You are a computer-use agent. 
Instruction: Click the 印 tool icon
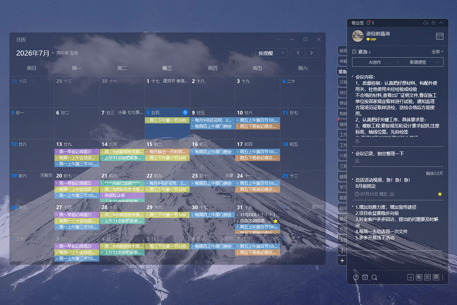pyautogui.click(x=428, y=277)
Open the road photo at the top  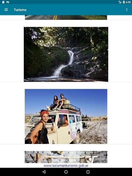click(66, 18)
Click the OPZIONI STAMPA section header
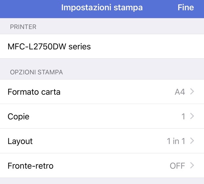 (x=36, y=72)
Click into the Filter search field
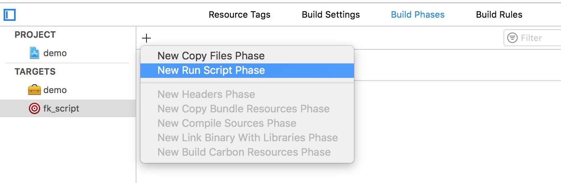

******************************

**Work to be completed:**
Give back exactly the lines from the one that contains "Click the OPZIONI STAMPA section header" to the final line of the data above, both included, with all pictures removed.

**Reply to the exercise:**
Click the OPZIONI STAMPA section header
 (x=36, y=72)
Click into the Filter search field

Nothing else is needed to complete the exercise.